Were they not cruel words for me to have to sing, who knew that his mother could never kiss my son again? They brought it all back to me ! My son was gone, he would never come back with the laddies who had fought and won!

For a moment I could not go on. I was choking. The tears were in my eyes, and my throat was choked with sobs. But the music went on, and the chorus took up the song, and between the singers and the orchestra they covered the break my emotion had made. And in a little space I was able to go on with the next verse, and to carry on until my part in the show was done for the night. But I still wondered how it was that they had not had to ring down the curtain upon me, and that Tom Vallance and the others had been right and I the one that was wrong.

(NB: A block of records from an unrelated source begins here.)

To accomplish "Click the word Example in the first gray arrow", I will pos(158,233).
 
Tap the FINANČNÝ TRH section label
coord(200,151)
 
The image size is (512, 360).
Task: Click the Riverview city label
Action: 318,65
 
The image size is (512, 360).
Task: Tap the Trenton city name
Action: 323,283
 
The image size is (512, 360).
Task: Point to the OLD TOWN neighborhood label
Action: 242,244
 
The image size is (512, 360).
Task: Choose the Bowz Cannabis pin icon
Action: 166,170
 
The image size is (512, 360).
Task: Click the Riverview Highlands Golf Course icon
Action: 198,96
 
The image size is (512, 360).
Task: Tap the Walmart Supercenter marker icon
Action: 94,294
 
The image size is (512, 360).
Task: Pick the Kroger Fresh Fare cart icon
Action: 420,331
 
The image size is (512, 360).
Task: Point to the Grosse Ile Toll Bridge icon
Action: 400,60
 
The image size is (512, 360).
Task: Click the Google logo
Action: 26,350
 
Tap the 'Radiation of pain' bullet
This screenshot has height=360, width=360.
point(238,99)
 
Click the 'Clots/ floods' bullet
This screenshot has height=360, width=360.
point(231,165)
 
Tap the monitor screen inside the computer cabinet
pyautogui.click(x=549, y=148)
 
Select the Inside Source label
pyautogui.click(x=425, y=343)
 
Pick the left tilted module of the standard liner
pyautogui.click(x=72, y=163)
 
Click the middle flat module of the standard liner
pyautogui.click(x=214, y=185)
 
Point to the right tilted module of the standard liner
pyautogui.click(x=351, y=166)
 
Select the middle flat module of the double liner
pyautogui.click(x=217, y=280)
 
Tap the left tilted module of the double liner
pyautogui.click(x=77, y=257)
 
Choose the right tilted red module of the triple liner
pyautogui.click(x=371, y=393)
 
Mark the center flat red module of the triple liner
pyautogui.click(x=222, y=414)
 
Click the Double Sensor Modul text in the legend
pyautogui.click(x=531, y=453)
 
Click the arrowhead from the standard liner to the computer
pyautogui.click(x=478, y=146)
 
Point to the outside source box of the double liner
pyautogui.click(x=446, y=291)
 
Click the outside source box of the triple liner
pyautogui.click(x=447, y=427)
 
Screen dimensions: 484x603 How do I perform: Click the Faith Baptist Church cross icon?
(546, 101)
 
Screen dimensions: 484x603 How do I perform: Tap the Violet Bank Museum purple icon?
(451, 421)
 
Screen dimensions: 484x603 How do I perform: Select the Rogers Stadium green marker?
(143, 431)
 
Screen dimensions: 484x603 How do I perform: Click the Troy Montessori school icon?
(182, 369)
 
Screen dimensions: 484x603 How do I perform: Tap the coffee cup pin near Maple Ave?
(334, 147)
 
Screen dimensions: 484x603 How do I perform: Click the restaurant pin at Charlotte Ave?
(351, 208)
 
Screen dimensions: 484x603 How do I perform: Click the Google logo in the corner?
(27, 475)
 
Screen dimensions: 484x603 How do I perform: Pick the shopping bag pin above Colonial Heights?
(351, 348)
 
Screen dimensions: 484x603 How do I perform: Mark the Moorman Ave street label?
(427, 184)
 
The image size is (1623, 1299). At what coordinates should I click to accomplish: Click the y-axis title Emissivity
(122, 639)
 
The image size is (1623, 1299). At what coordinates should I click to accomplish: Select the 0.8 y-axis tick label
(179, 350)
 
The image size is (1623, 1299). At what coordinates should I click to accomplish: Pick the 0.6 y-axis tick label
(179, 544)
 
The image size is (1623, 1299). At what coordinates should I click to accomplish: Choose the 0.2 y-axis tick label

A'weel, I learned that night what many and many another Briton had learned, both at home and in France—that you never know what you can do until you have to find it out. Yon was the hardest task ever I had to undertake, but for my boy's sake, and because they had made me understand that it was what he would have wanted me to do, I got through with it.

They rose to me again, and cheered and cheered after I had finished singing "The Laddies Who Fought and Won." And there were those who called to me for a speech, but so much I had to deny them, good though they had been to me, and much as I loved them for the way they had received me. I had no words that night to thank them, and I could not have spoken from that stage had my life depended upon it. I could only get through after my poor fashion, with my part in the show.

But the next night I did pull myself together, and I was able to say a few words to the audience —thanks that were simply and badly put, it maybe, but that came from the bottom of my overflowing heart.